Panamá es un país de gran belleza cultural y natural. Debido a sus raíces es considerado históricamente como un punto de comercio significativo a nivel mundial y en la actualidad su horizonte se ha ampliado a otros campos, como el de bienes raíces y el turístico. Aún con toda su belleza ampliamente publicitada el país conserva algunos destinos secretos que rara vez va a encontrar en folletos o propagandas.

Isla Cañas, provincia de Los Santos: esta pequeña isla en la región de Tonosí es una joya por descubrir. Es el hogar de una próspera población nativa y el sitio de anidación de las enormes tortugas baulas.

Lago Bayano, provincia de Darién: es un lago gigante que se encuentra hacia el este, en el límite con Colombia. La prístina apariencia de sus aguas puede causar honda impresión incluso a los viajeros más experimentados. Aquí se puede explorar las cuevas que rodean el borde del lago, o descubrir cascadas ocultas como en la mayoría de los paraísos panameños.

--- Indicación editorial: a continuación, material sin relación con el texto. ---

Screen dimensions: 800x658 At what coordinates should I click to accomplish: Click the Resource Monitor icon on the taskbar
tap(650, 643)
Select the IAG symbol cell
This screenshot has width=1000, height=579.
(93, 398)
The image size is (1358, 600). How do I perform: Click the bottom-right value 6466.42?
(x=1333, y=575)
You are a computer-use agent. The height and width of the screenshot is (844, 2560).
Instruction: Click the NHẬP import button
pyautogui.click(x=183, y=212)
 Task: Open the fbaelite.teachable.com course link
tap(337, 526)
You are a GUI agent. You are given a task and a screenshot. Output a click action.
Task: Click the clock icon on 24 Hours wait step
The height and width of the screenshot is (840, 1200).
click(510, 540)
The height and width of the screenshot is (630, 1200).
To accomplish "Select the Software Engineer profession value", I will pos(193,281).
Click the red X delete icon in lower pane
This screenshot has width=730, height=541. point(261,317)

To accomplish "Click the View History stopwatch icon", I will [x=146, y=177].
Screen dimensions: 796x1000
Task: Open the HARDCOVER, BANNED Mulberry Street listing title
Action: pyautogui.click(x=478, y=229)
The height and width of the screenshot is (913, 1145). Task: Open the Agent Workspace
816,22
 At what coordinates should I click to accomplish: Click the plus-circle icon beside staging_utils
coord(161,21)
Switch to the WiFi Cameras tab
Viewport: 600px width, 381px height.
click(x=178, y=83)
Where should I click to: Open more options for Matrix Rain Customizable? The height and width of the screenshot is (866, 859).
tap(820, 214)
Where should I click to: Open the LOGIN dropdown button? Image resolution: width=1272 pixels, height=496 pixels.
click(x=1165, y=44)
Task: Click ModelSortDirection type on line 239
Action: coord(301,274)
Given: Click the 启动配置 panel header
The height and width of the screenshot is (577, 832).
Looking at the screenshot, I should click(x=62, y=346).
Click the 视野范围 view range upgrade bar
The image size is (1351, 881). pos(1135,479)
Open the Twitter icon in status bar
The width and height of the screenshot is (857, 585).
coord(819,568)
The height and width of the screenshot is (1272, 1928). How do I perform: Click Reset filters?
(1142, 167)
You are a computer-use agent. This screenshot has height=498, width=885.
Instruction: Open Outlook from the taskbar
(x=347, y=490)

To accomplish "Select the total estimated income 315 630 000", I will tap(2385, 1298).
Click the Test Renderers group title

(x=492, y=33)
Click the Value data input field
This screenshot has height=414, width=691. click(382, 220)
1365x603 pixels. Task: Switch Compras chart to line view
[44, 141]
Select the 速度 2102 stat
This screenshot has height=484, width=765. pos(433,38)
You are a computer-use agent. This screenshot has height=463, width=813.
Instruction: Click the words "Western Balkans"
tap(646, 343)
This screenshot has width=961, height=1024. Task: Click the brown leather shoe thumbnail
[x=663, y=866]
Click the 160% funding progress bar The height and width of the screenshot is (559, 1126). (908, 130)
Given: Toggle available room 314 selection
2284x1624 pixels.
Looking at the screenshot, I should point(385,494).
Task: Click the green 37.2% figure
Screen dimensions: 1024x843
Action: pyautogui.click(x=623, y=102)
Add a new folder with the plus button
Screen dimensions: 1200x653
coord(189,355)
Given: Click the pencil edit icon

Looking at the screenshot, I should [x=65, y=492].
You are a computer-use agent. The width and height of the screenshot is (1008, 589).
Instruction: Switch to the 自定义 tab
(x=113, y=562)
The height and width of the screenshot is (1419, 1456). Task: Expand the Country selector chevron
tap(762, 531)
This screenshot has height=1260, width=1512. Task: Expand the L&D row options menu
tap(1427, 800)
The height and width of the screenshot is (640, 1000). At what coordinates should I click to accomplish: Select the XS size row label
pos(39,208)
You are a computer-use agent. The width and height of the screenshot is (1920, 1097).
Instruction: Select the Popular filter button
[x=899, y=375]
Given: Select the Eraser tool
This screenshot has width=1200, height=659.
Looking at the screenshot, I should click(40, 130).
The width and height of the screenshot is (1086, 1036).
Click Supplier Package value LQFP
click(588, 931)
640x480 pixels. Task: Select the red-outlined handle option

Boca Brava, provincia de Chiriqui: se trata de una isla, situada frente a la costa de Boca Chica. Boca Brava cuenta con playas de arena blanca y una gran selva. Puede usted contratar a un barquero local para el día y explorar los alrededores de la costa o dedicarse a la pesca deportiva, que es considerada de primera clase. La cultura aborigen es muy rica en la isla, que está a sólo una hora de la capital provincial, la ciudad de David.

Playa Chiquita, provincia de Colón: la costa del Caribe en Panamá tiene un ritmo de desarrollo más lento que la del Pacífico, pero quedan ciudades maravillosamente pintorescas para disfrutar. Para ello hay que llegar hasta Portobelo en la provincia de Colón para encontrar esta hermosa zona de playa identificada por un pequeño pueblo de pescadores y un hotel. Se tarda 25 minutos en barco desde la zona más cercana de acoplamiento y se puede disfrutar de la calma del lugar, aguas cristalinas, el susurro del viento entre el follaje de las palmas y una cerveza en la playa.

Torio, provincia de Veraguas: Veraguas es el único lugar del mundo que une las costas de dos océanos diferentes. Se puede pasear por la península de Azuero y llegar a la tranquila ciudad de Torio para practicar surf y senderismo, ir a la playa o simplemente relajarse. Es de fácil acceso desde el centro de la ciudad de Santiago por un camino pavimentado. Hay una parada en una de las casas en la carretera que prepara pescado frito y se ofrece cerveza para beber.

La mejor manera de visitar estos lugares es viajando en automóvil, ya que las agencias de turismo no los incluyen en los paquetes turísticos.